The Tigers righted themselves with a homecoming victory over Stamford on Ryan Cazalet’s last-second, toe-stepping touchdown pass reception for a 13-6 win. After dispatching McMahon for another win, Ridgefield traveled to Bridgeport Central for a 7 p.m. contest. The game didn’t start until 9:30.
“Our bus got stuck in traffic on I-84 because of a fatal car accident,” Callahan recalled from his house on Tuesday evening. “The Central AD wanted to call off the game, but we had to play because we couldn’t get a bus for the next day.”
“We almost didn’t even play that game because of the traffic and when we got there, an embankment of lights were out,” said Cazalet.
Cazalet went on to score five touchdowns on that Friday night as Ridgefield began a run of victories leading up to the regular-season season finale at Wilton.
“The Wilton game was really crazy,” said Cazalet. “They kicked the extra point to tie the game late in the fourth quarter, but there was an offside penalty against us. They took the tying point off the board and went for the win. Our defensive line got a great push and Nick Petrini made the game- and season-saving tackle on the two-point conversion attempt.
“I remember thinking that was the last game I would play at RHS and walked off the field very satisfied with my career there. That weekend we were told that we just missed the (state) playoffs by the smallest possible percentage. Then I got a call from Coach Callahan a few days later saying that the CIAC miscalculated and that we actually made the playoffs.”
Joe Arcieri, now a Ridgefield assistant football coach: “After the Wilton game, we thought that was it. We said our good-byes, thanked the coaches, and congratulated everyone on a great season.

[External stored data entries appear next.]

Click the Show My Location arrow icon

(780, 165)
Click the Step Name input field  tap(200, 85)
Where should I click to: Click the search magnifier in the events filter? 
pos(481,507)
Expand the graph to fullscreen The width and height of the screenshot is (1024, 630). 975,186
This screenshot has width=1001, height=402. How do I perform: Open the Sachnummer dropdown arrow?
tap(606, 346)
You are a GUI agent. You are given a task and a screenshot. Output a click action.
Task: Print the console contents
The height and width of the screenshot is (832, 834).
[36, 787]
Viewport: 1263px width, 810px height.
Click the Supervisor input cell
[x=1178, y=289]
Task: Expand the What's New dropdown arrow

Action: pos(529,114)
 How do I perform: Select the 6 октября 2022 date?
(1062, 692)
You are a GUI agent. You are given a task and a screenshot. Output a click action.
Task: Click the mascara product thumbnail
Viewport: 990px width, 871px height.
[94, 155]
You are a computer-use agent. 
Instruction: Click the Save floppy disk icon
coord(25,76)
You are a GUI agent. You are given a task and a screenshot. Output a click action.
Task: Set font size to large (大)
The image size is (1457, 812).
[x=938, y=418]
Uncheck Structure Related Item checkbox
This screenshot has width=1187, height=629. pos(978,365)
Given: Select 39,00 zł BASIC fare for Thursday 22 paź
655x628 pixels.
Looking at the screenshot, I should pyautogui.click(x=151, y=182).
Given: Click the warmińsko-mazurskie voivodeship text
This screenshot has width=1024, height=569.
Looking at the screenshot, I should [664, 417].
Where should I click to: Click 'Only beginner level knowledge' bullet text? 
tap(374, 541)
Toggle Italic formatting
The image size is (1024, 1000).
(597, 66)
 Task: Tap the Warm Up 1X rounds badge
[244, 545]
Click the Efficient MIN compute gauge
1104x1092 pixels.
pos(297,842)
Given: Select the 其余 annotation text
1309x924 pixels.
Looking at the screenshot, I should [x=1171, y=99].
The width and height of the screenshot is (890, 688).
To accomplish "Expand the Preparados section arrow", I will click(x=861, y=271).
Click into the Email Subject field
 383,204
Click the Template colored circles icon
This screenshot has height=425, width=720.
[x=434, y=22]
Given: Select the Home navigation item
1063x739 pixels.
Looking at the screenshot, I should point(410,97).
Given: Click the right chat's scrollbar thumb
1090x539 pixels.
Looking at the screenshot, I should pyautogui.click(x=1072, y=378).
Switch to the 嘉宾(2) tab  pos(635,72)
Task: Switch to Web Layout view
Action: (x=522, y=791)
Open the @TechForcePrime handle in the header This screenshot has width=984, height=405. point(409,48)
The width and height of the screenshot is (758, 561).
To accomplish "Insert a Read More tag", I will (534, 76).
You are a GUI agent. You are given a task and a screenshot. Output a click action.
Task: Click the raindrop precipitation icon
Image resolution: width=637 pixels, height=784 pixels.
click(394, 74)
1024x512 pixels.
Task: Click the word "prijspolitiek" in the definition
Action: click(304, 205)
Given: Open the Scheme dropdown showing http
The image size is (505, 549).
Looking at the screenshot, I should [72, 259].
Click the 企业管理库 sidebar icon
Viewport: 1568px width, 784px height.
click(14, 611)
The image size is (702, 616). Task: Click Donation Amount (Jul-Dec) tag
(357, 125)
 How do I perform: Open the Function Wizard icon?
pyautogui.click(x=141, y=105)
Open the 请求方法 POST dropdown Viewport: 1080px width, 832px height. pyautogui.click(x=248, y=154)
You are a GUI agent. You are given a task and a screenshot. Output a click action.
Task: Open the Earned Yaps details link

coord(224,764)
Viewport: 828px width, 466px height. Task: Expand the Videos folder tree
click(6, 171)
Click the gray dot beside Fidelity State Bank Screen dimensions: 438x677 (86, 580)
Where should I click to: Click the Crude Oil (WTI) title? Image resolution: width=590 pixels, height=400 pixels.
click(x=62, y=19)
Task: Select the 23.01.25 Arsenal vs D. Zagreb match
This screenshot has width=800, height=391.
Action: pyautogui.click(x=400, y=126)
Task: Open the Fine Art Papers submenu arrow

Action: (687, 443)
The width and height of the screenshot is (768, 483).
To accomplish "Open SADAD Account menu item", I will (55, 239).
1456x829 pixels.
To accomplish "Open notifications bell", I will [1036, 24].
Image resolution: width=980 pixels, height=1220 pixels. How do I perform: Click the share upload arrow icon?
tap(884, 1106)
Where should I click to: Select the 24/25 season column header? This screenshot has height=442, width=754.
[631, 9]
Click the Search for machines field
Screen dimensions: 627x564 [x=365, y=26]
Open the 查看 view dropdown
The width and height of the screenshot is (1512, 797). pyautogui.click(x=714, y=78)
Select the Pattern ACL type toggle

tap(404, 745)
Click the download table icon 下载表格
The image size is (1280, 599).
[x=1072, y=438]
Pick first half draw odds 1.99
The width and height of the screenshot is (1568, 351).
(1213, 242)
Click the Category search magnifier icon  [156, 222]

But, then once we found out that we did get in, we knew that we were going to win.”
“In order for us to get into the playoffs, Shelton had to lose on Thanksgiving,” said Callahan. “They were one of the state’s top teams. Miraculously, they were upset, but I was told, we were out. Then after the holiday weekend, I got a call from the Shelton coach saying we were in, by something like .5 points. They were just starting to use computers to calculate playoff berths and we lucked out after an error was discovered.”
Ridgefield was seeded fourth out of four teams in Class L and traveled to face top-seeded Amity.
“The Amity game was so cold that their grass field was frozen solid; it was like playing on concrete,” said Cazalet. “Our cleats couldn’t even dig into the grass; it was like wearing ice skates, so I ended up playing that game in the sneakers I wore to school that morning.”
“Matt Pambianchi made a big catch for us and Dean DeNovio made the winning field goal,” said Callahan about the 16-15 victory that put his squad into the championship game against Windsor at West Haven.
Again, fate intervened. The game was postponed because of a blizzard.
The following day, Ridgefield bet Windsor, 14-13, to win the state championship, its third consecutive one-point victory.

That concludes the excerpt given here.